When asked for documentary evidence to back her claims, Tequillo presented a document allegedly issued by BFAR National Director Commodore Eduardo B. Gongona. She also claimed that a Treasure Hunting Permit was extended to her group by a certain Joel M. Pamaran, asserting that they have the authority to collect, extract, or possess fossilized giant clams, with an undisclosed list of locations where stockpiles of the giant clam shells were stored throughout the Palawan province.
Upon examination of the documents presented by Tequillo, the PCSDS found no merits, concluding that Tequillo’s group was undertaking activities under the guise that they possess legal authority.
Matta insisted that the collection, possession, and trading of the giant clam shells were illegal and punishable under Republic Act No. 9147, or the Wildlife Resources and Conservation Act, with the PCSD acting as the lead agency in implementing all activities in the Palawan province relative to wildlife species, its by-products, and derivatives.
Other taklobo hauls in Palawan
Earlier this year, on February 6, 90 pieces of abandoned giant clam shells were also found at Barangay Sibaltan in El Nido town.
On November 24, 2020, about 25 tons of giant clam shells worth P25 million were retrieved at Sitio Dandulit in the village of Buliluyan in the southern Palawan municipality of Bataraza.
Local fishermen claimed that the giant clam shells were being sold for up to P2,000 per kilo, enough enticement to join the illegal trade that involved buyers who smuggle the shells into China, Japan and Europe, in an earlier statement by Jovic Fabello, spokesperson of PCSD.
“Due to the pandemic and poverty, news about the illegal trade would have traveled like wildfire because of the high price [that the shells fetch],” Fabello said.
PCSD spokesperson Jovic Fabello said in a press briefing Tuesday they have been monitoring the trade since 2019.
“Noong una, 2019 early 2020, P600 to 800 pesos per kilo. Ngayon, allegedly 2,000 per kilo. Sa black market, allegedly P10,000 per kilo ang bentahan. So far, wala pa tayong nakitang nagpalitan ng pera. Coming from the horses mouth, nasa 10,000 per kilo ang bentahan,” Fabello said.

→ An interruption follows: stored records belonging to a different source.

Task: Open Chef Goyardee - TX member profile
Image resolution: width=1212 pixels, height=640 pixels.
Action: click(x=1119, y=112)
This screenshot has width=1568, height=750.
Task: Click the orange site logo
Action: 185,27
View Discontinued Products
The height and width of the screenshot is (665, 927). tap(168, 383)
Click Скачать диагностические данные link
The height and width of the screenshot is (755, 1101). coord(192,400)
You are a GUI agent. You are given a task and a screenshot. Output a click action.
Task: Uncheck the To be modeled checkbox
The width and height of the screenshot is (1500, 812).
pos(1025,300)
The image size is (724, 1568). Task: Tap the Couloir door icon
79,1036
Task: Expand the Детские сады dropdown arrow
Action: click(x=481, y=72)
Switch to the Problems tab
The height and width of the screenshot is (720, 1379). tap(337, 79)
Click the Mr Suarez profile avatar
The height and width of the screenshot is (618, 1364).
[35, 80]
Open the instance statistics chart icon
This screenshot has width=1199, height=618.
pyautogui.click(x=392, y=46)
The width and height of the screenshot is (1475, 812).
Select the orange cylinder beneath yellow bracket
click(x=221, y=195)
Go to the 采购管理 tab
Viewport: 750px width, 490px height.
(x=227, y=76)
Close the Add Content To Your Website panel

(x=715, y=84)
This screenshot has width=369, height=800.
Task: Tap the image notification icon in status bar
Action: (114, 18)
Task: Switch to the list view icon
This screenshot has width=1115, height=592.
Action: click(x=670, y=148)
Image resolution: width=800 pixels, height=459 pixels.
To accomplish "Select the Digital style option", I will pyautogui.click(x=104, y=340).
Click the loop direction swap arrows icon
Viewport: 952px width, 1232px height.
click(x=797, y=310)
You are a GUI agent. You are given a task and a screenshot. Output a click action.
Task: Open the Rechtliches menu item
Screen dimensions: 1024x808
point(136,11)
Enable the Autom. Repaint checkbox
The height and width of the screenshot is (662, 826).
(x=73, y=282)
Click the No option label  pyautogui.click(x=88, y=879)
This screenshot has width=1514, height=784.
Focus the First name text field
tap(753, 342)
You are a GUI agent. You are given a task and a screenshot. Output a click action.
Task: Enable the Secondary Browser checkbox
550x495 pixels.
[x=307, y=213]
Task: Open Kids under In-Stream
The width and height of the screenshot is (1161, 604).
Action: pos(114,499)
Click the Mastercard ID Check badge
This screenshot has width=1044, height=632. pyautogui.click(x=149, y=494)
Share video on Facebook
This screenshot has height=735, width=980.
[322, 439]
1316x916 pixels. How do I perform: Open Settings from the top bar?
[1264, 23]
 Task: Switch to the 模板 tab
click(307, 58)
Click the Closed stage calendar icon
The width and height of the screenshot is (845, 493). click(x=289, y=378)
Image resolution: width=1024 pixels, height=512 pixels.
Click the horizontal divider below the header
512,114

At the same press briefing, an official of BFAR vowed to pursue “usurpation of authority” charges against Tequillo and her group for claiming they have approved their activity.
The waters of Palawan have a natural population of giant clams, which can grow a shell up to 1.4 meters long.
The giant clams came close to extinction in the 1980s due to indiscriminate harvesting by locals for food and shellcraft until strict laws were enforced, such as RA 9147, which was enacted in March 2001, to protect the species.
Groups like the Malampaya Foundation Inc. (MFI) released over 600 juvenile giant clams at a marine protected area of Cadlao Island, El Nido, in October last year to boost the population of the Tridacna gigas species that had been depleted by poachers.
MFI, through its String-of-Pearls program, has been restocking the giant clam population in partnership with the Western Philippines University and the PCSD.